** Task requirements **
Which lines run from the one containing "利用規約 (1293, 1605)" through the end of the material? Transcribe them word for word, and only them.

** Data for the task **

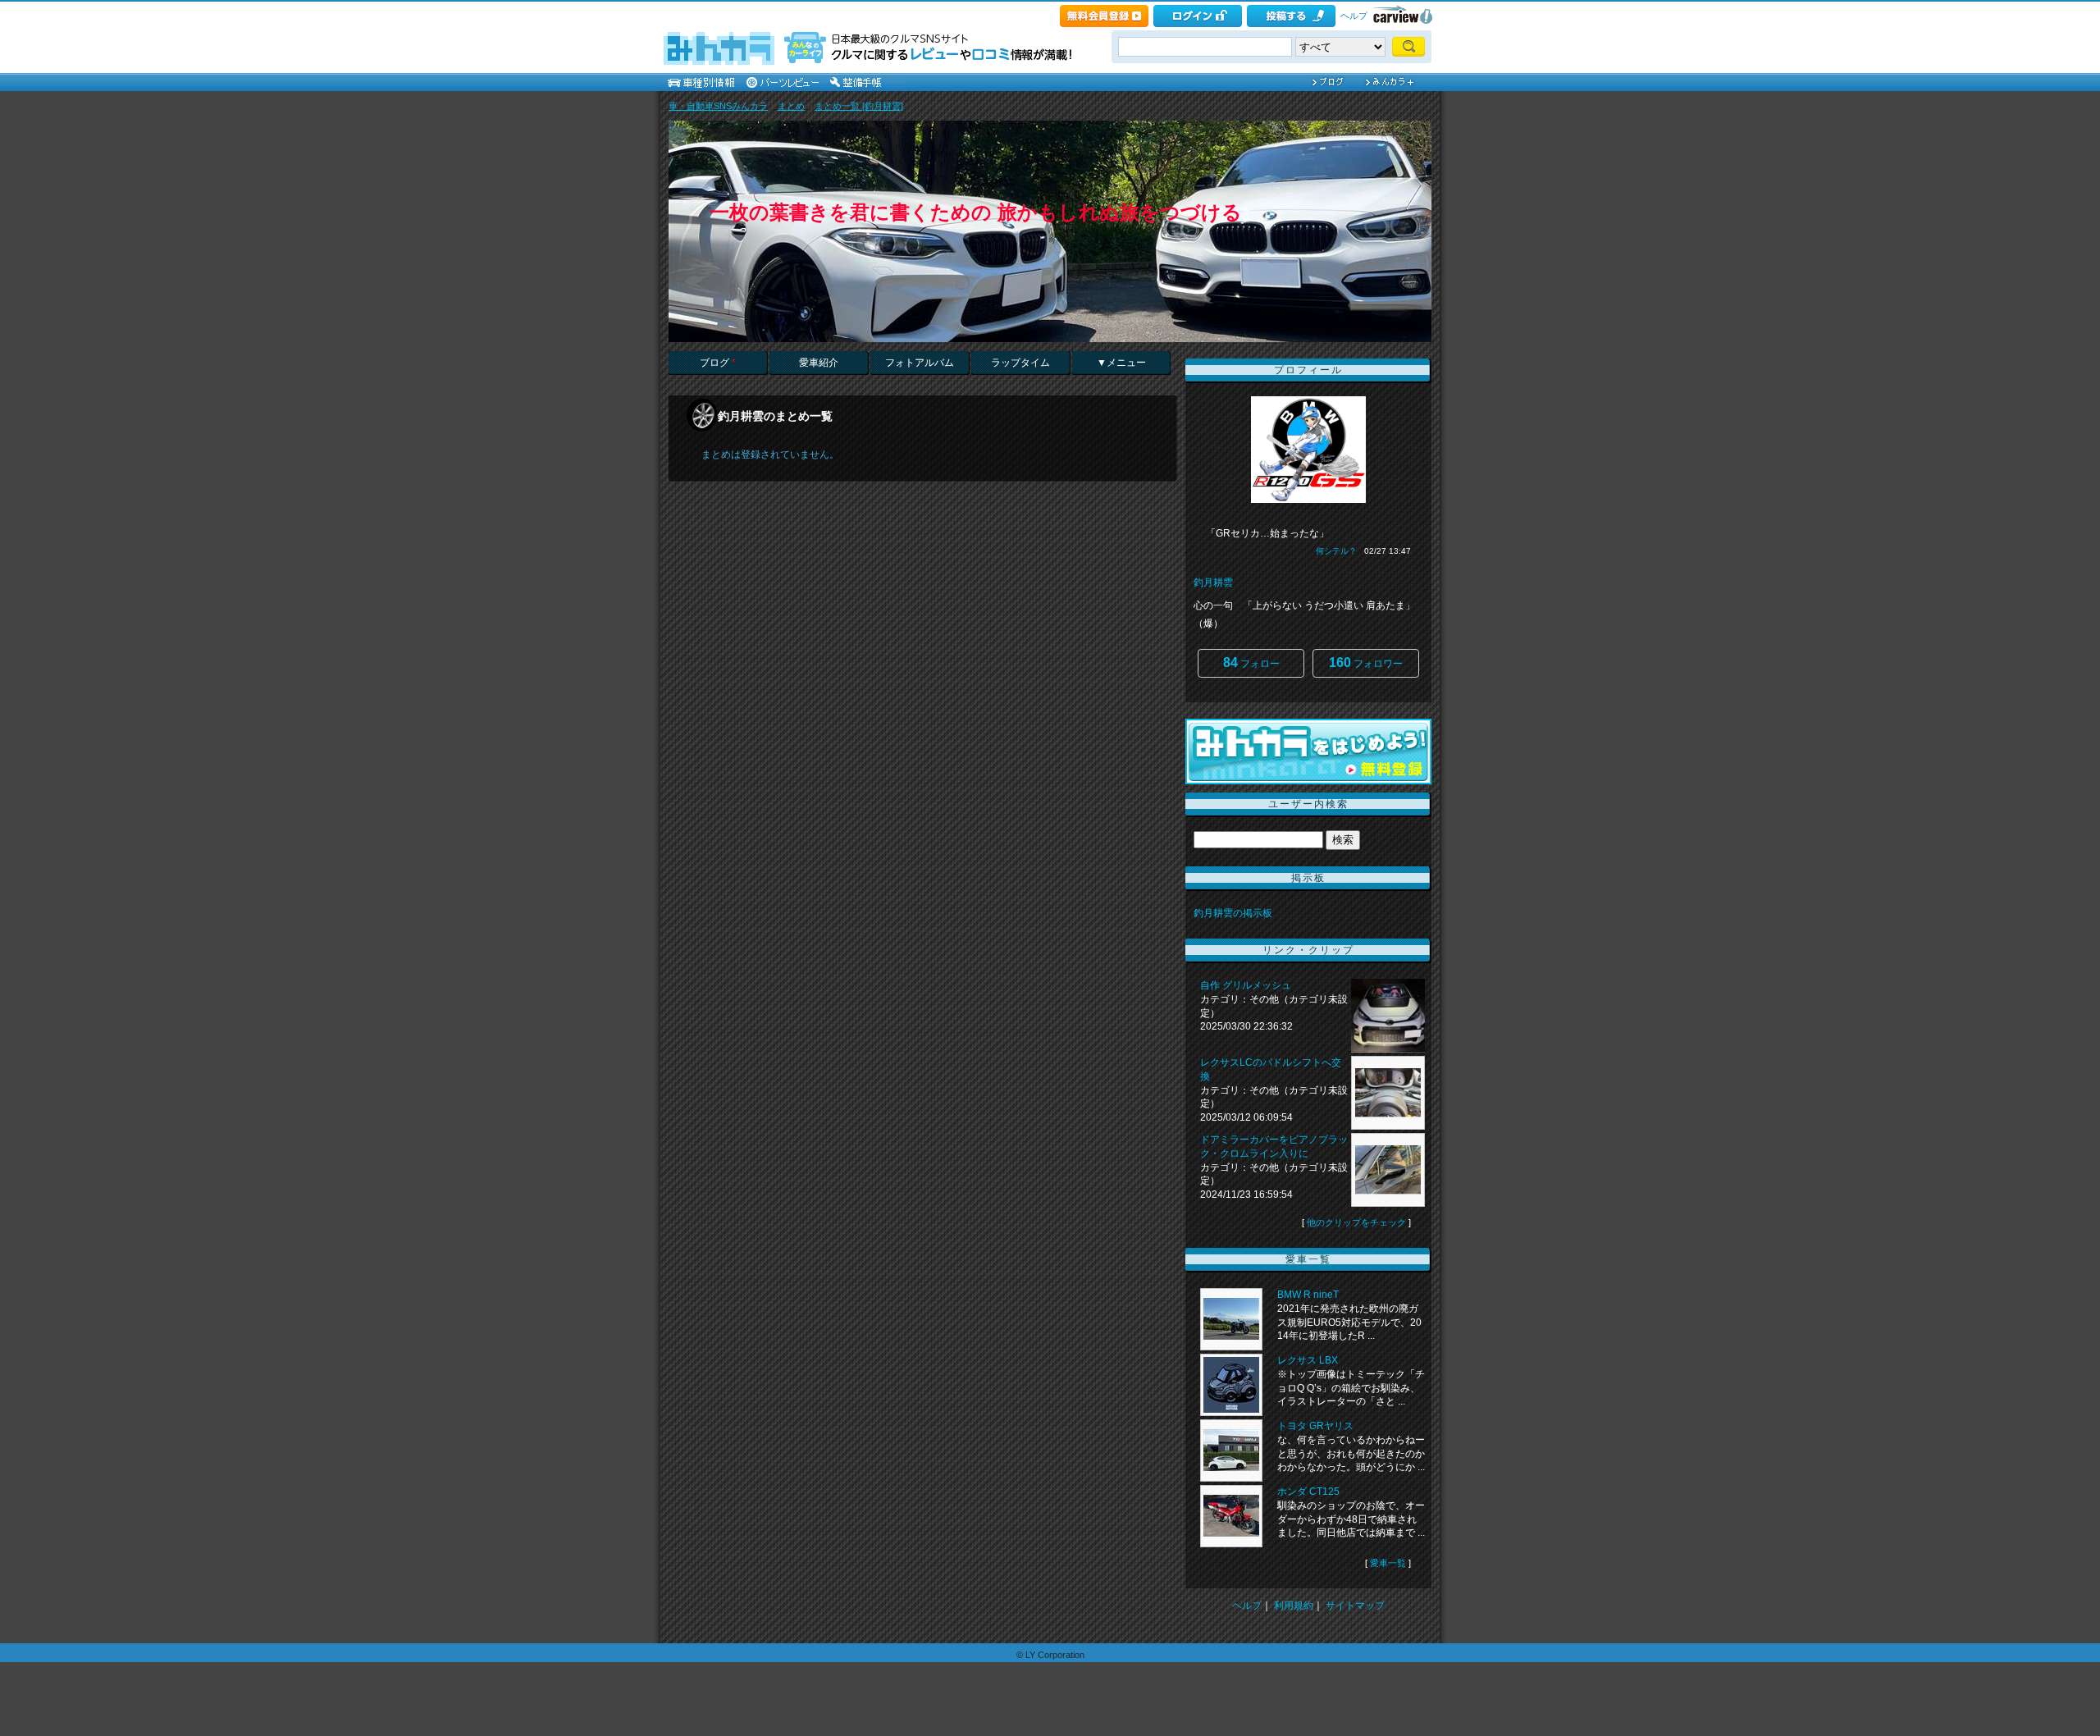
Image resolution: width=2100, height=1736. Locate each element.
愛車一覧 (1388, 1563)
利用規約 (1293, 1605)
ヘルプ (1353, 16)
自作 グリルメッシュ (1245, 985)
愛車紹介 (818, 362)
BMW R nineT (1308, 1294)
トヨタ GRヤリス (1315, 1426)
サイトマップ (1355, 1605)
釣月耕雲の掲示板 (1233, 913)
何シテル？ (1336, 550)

** Response for this exercise **
利用規約 (1293, 1605)
ヘルプ (1353, 16)
自作 グリルメッシュ (1245, 985)
愛車紹介 (818, 362)
BMW R nineT (1308, 1294)
トヨタ GRヤリス (1315, 1426)
サイトマップ (1355, 1605)
釣月耕雲の掲示板 (1233, 913)
何シテル？ (1336, 550)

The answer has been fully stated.